▶ [ACTIVITY]
Give back the entire listing exactly as it was provided.

▶ [SUPPLIED RECORDS]
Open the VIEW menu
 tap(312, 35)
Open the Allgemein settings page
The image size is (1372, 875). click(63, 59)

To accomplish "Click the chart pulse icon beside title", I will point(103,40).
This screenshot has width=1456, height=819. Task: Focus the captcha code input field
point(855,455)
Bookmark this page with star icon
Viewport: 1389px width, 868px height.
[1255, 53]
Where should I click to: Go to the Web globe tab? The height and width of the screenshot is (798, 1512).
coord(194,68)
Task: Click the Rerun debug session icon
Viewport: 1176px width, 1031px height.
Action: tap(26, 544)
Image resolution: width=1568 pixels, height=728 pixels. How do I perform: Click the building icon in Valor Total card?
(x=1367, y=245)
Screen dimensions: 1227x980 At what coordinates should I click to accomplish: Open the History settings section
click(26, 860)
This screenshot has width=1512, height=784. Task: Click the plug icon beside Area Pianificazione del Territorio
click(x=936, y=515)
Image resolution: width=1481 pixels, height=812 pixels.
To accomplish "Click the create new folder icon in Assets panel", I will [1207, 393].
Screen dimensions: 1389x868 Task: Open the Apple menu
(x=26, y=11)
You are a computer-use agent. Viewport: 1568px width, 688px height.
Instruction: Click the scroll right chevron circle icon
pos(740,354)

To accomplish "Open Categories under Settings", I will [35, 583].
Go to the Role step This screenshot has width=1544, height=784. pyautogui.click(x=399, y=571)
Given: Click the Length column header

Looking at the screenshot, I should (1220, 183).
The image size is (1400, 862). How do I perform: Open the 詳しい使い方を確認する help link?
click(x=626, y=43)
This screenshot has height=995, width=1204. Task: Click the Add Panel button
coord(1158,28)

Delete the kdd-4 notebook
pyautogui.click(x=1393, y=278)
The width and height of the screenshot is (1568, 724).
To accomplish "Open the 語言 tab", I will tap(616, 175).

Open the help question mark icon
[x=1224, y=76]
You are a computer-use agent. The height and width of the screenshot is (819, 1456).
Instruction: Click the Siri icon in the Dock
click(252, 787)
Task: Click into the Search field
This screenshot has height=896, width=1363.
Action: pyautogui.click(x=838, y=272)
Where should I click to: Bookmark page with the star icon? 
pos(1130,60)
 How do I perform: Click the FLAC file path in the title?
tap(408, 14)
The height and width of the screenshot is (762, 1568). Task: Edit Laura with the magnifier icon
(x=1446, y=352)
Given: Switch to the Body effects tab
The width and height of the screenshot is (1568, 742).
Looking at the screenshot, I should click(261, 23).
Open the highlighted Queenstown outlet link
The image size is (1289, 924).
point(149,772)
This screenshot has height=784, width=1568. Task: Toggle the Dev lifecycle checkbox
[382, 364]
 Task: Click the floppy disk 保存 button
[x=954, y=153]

▶ [REPLY TO THE EXERCISE]
Open the VIEW menu
 tap(312, 35)
Open the Allgemein settings page
The image size is (1372, 875). click(63, 59)

To accomplish "Click the chart pulse icon beside title", I will point(103,40).
This screenshot has width=1456, height=819. Task: Focus the captcha code input field
point(855,455)
Bookmark this page with star icon
Viewport: 1389px width, 868px height.
[1255, 53]
Where should I click to: Go to the Web globe tab? The height and width of the screenshot is (798, 1512).
coord(194,68)
Task: Click the Rerun debug session icon
Viewport: 1176px width, 1031px height.
Action: tap(26, 544)
Image resolution: width=1568 pixels, height=728 pixels. How do I perform: Click the building icon in Valor Total card?
(x=1367, y=245)
Screen dimensions: 1227x980 At what coordinates should I click to accomplish: Open the History settings section
click(26, 860)
This screenshot has width=1512, height=784. Task: Click the plug icon beside Area Pianificazione del Territorio
click(x=936, y=515)
Image resolution: width=1481 pixels, height=812 pixels.
To accomplish "Click the create new folder icon in Assets panel", I will [1207, 393].
Screen dimensions: 1389x868 Task: Open the Apple menu
(x=26, y=11)
You are a computer-use agent. Viewport: 1568px width, 688px height.
Instruction: Click the scroll right chevron circle icon
pos(740,354)

To accomplish "Open Categories under Settings", I will [35, 583].
Go to the Role step This screenshot has width=1544, height=784. pyautogui.click(x=399, y=571)
Given: Click the Length column header

Looking at the screenshot, I should (1220, 183).
The image size is (1400, 862). How do I perform: Open the 詳しい使い方を確認する help link?
click(x=626, y=43)
This screenshot has height=995, width=1204. Task: Click the Add Panel button
coord(1158,28)

Delete the kdd-4 notebook
pyautogui.click(x=1393, y=278)
The width and height of the screenshot is (1568, 724).
To accomplish "Open the 語言 tab", I will tap(616, 175).

Open the help question mark icon
[x=1224, y=76]
You are a computer-use agent. The height and width of the screenshot is (819, 1456).
Instruction: Click the Siri icon in the Dock
click(252, 787)
Task: Click into the Search field
This screenshot has height=896, width=1363.
Action: pyautogui.click(x=838, y=272)
Where should I click to: Bookmark page with the star icon? 
pos(1130,60)
 How do I perform: Click the FLAC file path in the title?
tap(408, 14)
The height and width of the screenshot is (762, 1568). Task: Edit Laura with the magnifier icon
(x=1446, y=352)
Given: Switch to the Body effects tab
The width and height of the screenshot is (1568, 742).
Looking at the screenshot, I should click(261, 23).
Open the highlighted Queenstown outlet link
The image size is (1289, 924).
point(149,772)
This screenshot has height=784, width=1568. Task: Toggle the Dev lifecycle checkbox
[382, 364]
 Task: Click the floppy disk 保存 button
[x=954, y=153]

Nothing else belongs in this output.